Trump lackey Mike Pompeo to put same-sex marriage and LGBT+ rights in the firing line with sinister ‘human rights report’
US secretary of state Mike Pompeo is set to release a “human rights report” on Thursday, July 16, which critics fear will attack abortion, LGBT+ rights and same-sex marriage.
The Commission on Unalienable Rights, supposedly based on “natural law”, was formed by the Trump administration in July, 2019, to undercut the US government’s existing human rights laws, but one year on it is yet to release its first report.
Pompeo claimed that the commission was necessary because “international institutions designed and built to protect human rights have drifted from their original mission”, and said it would answer questions like: “How do we know or how do we determine whether that claim that this or that is a human right, is it true, and therefore, ought it to be honoured?”
The group is dominated by officials with anti-LGBT+ views, with seven of the ten members having expressed these views publicly, and when the commission was announced, anti-LGBT+ activist Brian Brown said it was an “extraordinary opening” to reverse LGBT+ equality.
In March, four human rights groups sued the US department of state and Pompeo, alleging that the Commission on Unalienable Rights violates federal law because it has no clear purpose, all of its members have the same religious, conservative viewpoint and its basis of “natural law” puts religion above all other human rights.
According to Politico, on July 16 Mike Pompeo will present the commission’s report at an event at the National Constitution Center in Philadelphia.
Democratic representatives Jamie Raskin and Joaquin Castro previously spoke out about their fears that the commission and its report could be used to roll back LGBT+ and abortion rights.
They said: “We have feared that its work would result in the deprivation of LGBT+ and reproductive rights, undermine long-standing, bipartisan commitment to human rights principles in US foreign policy, and inaccurately interpret US obligations under the international human rights framework.”
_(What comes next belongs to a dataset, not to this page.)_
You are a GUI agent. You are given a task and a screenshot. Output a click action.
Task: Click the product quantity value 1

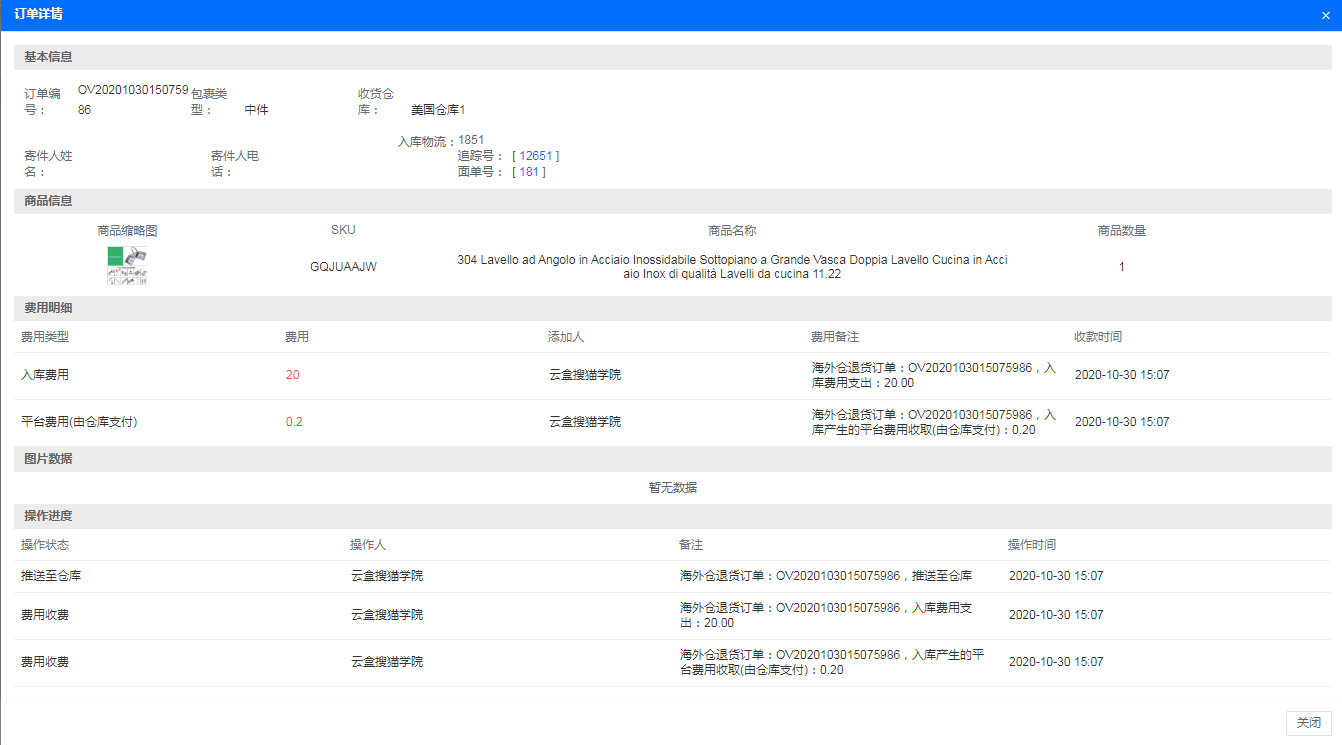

However, the commission has been secretive about the content of its meetings so far, and activists note that until its release on Thursday, its impact will remain a mystery.
Mark Bromley, chairman of the LGBT+ human rights coalition Council for Global Equality, told the New York Times that the commission “is a group of individuals who want to redefine how this country balances human rights interests and to tip the scales in favour of religious freedom”, and added that Pompeo “has a very clear idea, if you look at his writings and speakings, of where he wants it to end up”.